Through the eyes of Anne Eliza we see how polygamy affected the women and children at the time when the LDS was in its early days, and through Jordan's eyes we see the impact it has had for current practitioners of this religion (both the breakaway groups and the main body of the Church).
Although fictional, The 19th Wife is clearly well researched, and it is this sense of authenticity that really peaked my interest.
Ebershoff tells Anne Eliza's story through her own words, but also through a series of fictional documents, including memoirs of her family members, letters and newspaper articles. Whilst this was a novel approach to presenting the story of Anne Eliza, at times it meant that her story wasn't as cohesive as it could have been, both as a standalone story, and how it sat in the context of the entire book. The book was at times frustrating because it moved frequently between the two protagonists, as well as the additional mediums used to tell Anne Eliza's story. This meant that just as you were settling into one story, you were quickly moved onto the next.
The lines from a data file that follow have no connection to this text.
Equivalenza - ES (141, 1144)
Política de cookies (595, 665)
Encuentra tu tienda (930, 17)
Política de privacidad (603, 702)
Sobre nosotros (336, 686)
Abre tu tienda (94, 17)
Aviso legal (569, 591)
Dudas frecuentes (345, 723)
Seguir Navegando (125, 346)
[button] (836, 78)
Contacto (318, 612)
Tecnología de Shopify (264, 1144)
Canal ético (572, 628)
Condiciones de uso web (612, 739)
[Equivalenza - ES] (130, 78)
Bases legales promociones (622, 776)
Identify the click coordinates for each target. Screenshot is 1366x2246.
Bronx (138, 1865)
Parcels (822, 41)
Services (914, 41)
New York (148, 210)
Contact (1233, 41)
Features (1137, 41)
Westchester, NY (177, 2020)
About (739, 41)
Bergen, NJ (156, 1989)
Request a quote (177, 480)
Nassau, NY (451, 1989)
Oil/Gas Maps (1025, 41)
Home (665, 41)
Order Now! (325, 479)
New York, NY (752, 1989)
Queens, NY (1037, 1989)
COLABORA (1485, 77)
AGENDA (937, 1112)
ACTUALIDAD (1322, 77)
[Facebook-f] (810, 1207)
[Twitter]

The storyline involving Jordan Scott also had the additional element of being somewhat like a murder mystery. When his mother is accused of murdering his father, he sets out to investigate what really happened. Jordan was also a gay man, which played a significant role in his character development. At times, Ebershoff handling if his character's homosexuality was a bit cheesy and added more complication to the story than was really needed. My other complaint with this story was the resolution to the murder mystery – it wasn't as satisfying as it perhaps could have been.
Although the two narratives do not always work well together, by using the two narratives Ebershoff is able to cover many aspects of polygamy: it's rise, its affect on those that practice it (now and in the past), arguments for and against it as a religious practice and its eventual formal demise from the Church of LDS.
Some of the parts I found most interesting were where the characters in the modern day storyline discussed the reasoning behind the LDS formally renouncing the practice of polygamy when in fact their original Prophet declared it to be the will of God. There is an interesting exchange on an internet chat board where someone questions how seriously you can take the entire Church when it is willing to renounce the word of their God for the sake of the laws of man.
Overall, Ebershoff's straightforward prose and well researched stories meant The 19th Wife was an easy and fulfilling read.